If particular property is not being primarily used for one of these purposes (agricultural, pasture or timber land), and as a consequence it is not to be valued at its "use" value, the question becomes what alternate means of valuation should be employed. Such property is not residential or commercial, so it cannot be valued pursuant to the valuation methods used to value those types of property. See A.C.A. §26-26-407(a) and (c). If the "use" value dictated by Arkansas Constitution, art. 16, § 15 does not apply, art. 16, § 5 may govern the valuation. That provision has been interpreted to require valuation based upon current market value. Arkansas Public Service Commission v. PulaskiCounty Board of Equalization, 266 Ark. 64, 582 S.W.2d 942 (1979). The problem is that there is apparently no current valuation method to determine the current market value of property placed in the Wetlands Reserve Program. Absent some type of blanket valuation rule for such property, a current market value approach to such property would entail a detailed review of the particular easement, conservation plan and actual use of the property, including any income stream accruing therefrom.
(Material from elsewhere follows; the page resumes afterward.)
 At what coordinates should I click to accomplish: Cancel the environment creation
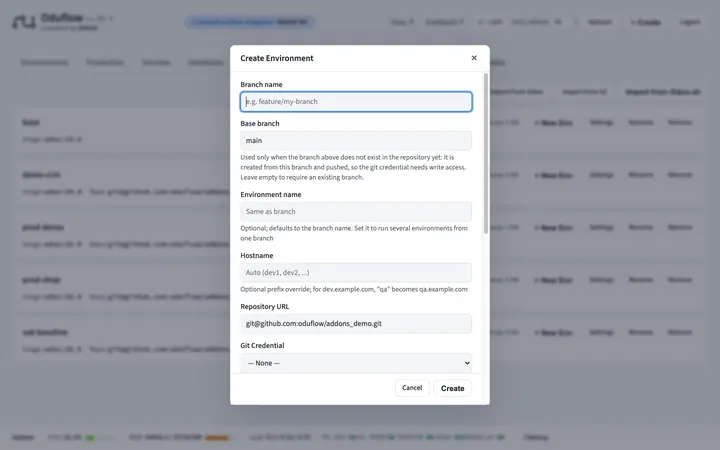412,388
In short, this type of property falls through the cracks of the current assessment procedures. Some states have adopted statutes to address the valuation of such property. See Kansas Statutes Annotated § 79-1476 and § 79-1476b (each classifying property placed in the Wetlands Reserve Program as "native grassland" for valuation purposes). I can only suggest that the Assessment Coordination Department may wish to promulgate a rule or policy with regard to valuation of this type of property, or seek clarification from the General Assembly as to the proper valuation method.
Deputy Attorney General Elana C. Wills prepared the foregoing opinion, which I hereby approve.